__CONSIGNES__.
- a) Les affirmations suivantes s’accordent-elles avec l’article sur les 80 ans du Petit Prince ? (i) Le conte est l’ouvrage le plus diffusé au monde après la Bible. (ii) Le plus grand collectionneur finance de nouvelles traductions pour favoriser le tourisme. (iii) Martin Heidegger était un philosophe français.
- b) Selon l’article sur les 80 ans du Petit Prince, dans quel domaine Antoine de Saint-Exupéry était-il actif en plus de son métier de romancier ?
- c) Poursuivez l’article sur les 80 ans du Petit Prince à la suite de sa dernière phrase.

__EXTRAIT CHOISI__.
<<<<
6 AVRIL 1943

 

Le Petit prince : le best-seller d’Antoine de Saint-Exupéry fête ses 80 ans

Le conte d’Antoine de Saint-Exupéry est l’ouvrage le plus diffusé dans le monde après la Bible. Le plus grand collectionneur finance de nouvelles traductions pour défendre la diversité linguistique.

Le plus grand collectionneur du monde, Jean-Marc Probst, 67 ans, dans la pièce abritant des milliers d’éditions différentes.La sélection
OUEST-FRANCE

 S’il vous plaît… Dessine-moi un mouton…  Ou encore :  On ne voit bien qu’avec le cœur.  Ces citations parmi les plus connues de la littérature mondiale sont extraites du Petit prince, le conte du romancier aviateur de l’Aéropostale, Antoine de Saint-Exupéry.

Le texte onirique écrit pour la jeunesse touche en fait tous les âges par sa profondeur. Le philosophe allemand Martin Heidegger y voyait carrément  le message d’un grand poète par lequel nous sommes amenés à comprendre les grands mystères du monde  .
>>>>
__JEU DE DONNÉES__.
<<<<
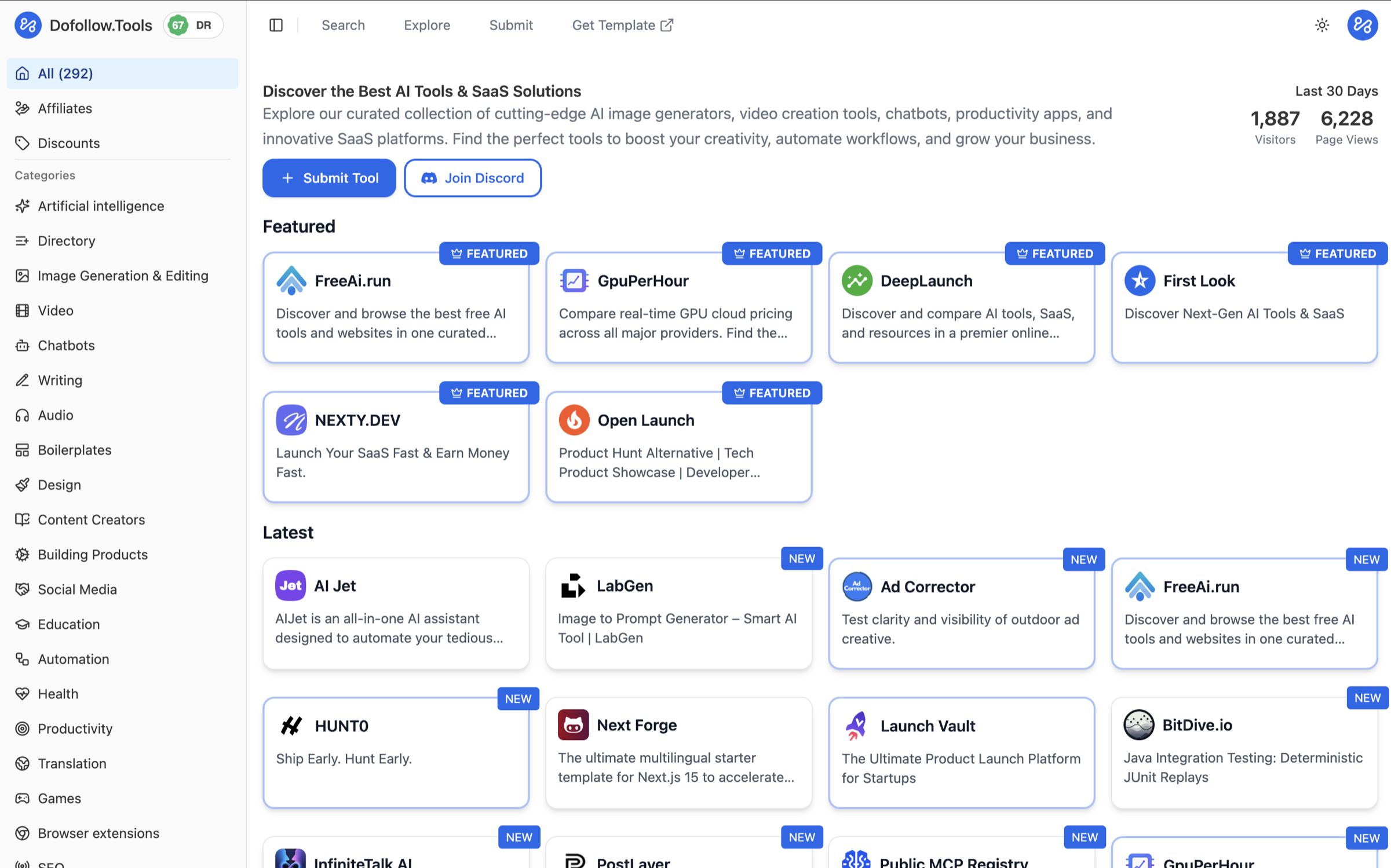Open the Search nav item
The image size is (1391, 868).
[x=343, y=25]
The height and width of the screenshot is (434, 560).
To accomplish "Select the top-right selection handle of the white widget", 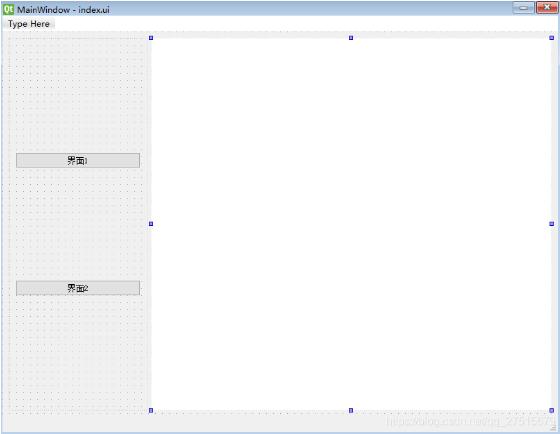I will 551,38.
>>>>
__RÉPONSES PAR CONSIGNE__.
- a)
(i) Oui : « l’ouvrage le plus diffusé dans le monde après la Bible ».
(ii) Non : « pour défendre la diversité linguistique ».
(iii) Non : « Le philosophe allemand Martin Heidegger ».

- b) Il était aviateur de l’Aéropostale.

- c)
Le Petit prince, ce «  Petit homme venu des étoiles » comme l’a traduit la version nippone pour ne pas léser l’empereur du Japon, a été publié presque confidentiellement voici 80 ans, le 6 avril 1943. Les 550 exemplaires en anglais et les 260 en français parus le 6 avril 1943 à New York, s’échangent aujourd’hui pour « le prix d’une voiture », estime le spécialiste, Jean-Marc Probst.

Une collection de 6 700 éditions

De cet ouvrage, le plus vendu dans le monde après la Bible, rien n’échappe à ce grand collectionneur. La fondation de ce dernier, à Lausanne (Suisse), abrite  6 700 éditions du texte intégral traduit en 537 langues  et dialectes et patois différents. Du groenlandais au bambara du Mali ( le seul Petit Prince à la peau noire ) en passant par le gallo, le dialecte de l’île de Pâques, le Mapuche…

Les documents les plus rares sont protégés dans un coffre : l’exemplaire du Che dédicacé à un compagnon de lutte en 1959 en Bolivie, des éditions du 6 avril 1943, un autoportrait de Saint-Exupéry, la dernière lettre de l’aviateur en juillet 1944.

La soixantaine élégante, l’œil brillant dès qu’on évoque le sujet, l’Helvète intarissable conserve pour le Petit Prince l’âme de ses 17 ans, quand il a découvert le texte  en pension de montagne, offert par un professeur… Il a tapé dans le 1 000.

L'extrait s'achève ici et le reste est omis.